If there is not already a contributors field, then the contributors field will be set to the contents of the AUTHORS file, split by lines, and parsed.

bindings.gyp

If a bindings.gyp file exists, and there is not already a scripts.install field, then the scripts.install field will be set to node-gyp rebuild.

index.js

If the json file does not exist, but there is a index.js file present instead, and that file has a package comment, then it will try to parse the package comment, and use that as the data instead.

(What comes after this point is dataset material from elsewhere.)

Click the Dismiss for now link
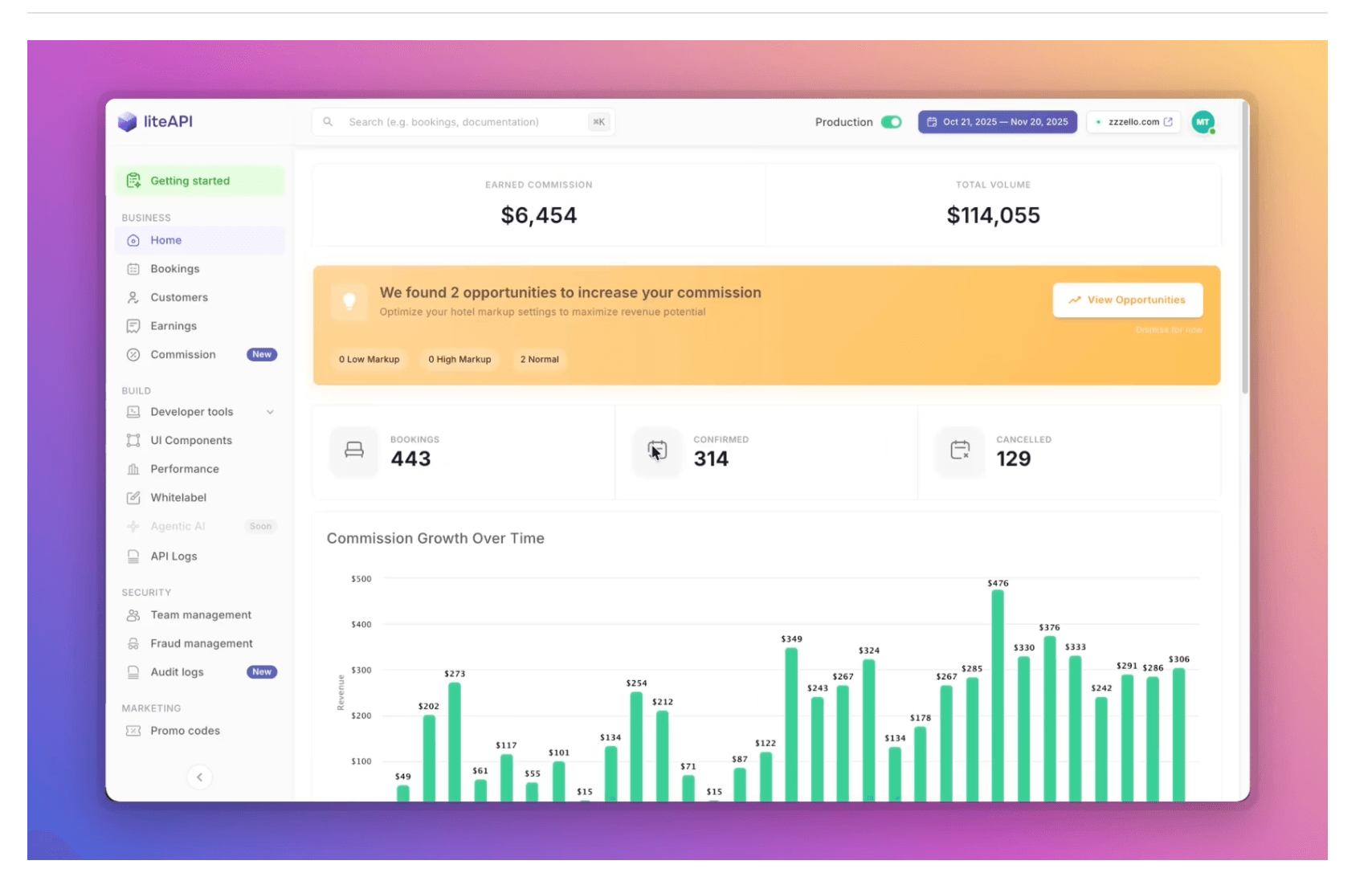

A package comment looks like this:

/**package
 * { "name": "my-bare-module"
 * , "version": "1.2.3"
 * , "description": "etc...." }
 **/

// or...

/**package
{ "name": "my-bare-module"
, "version": "1.2.3"
, "description": "etc...." }
**/

The important thing is that it starts with /**package, and ends with **/. If the package.json file exists, then the index.js is not parsed.

{directories.man}/*.[0-9]

If there is not already a man field defined as an array of files or a single file, and there is a directories.man field defined, then that directory will be searched for manpages.

Any valid manpages found in that directory will be assigned to the man array, and installed in the appropriate man directory at package install time, when installed globally on a Unix system.

{directories.bin}/*

If there is not already a bin field defined as a string filename or a hash of <name> : <filename> pairs, then the directories.bin directory will be searched and all the files within it will be linked as executables at install time.

When installing locally, npm links bins into node_modules/.bin, which is in the PATH environ when npm runs scripts. When installing globally, they are linked into {prefix}/bin, which is presumably in the PATH environment variable.

types field

If you do not have a types field, then it will check if a corresponding *.d.ts file exists for your package entry file and add it to the package.json.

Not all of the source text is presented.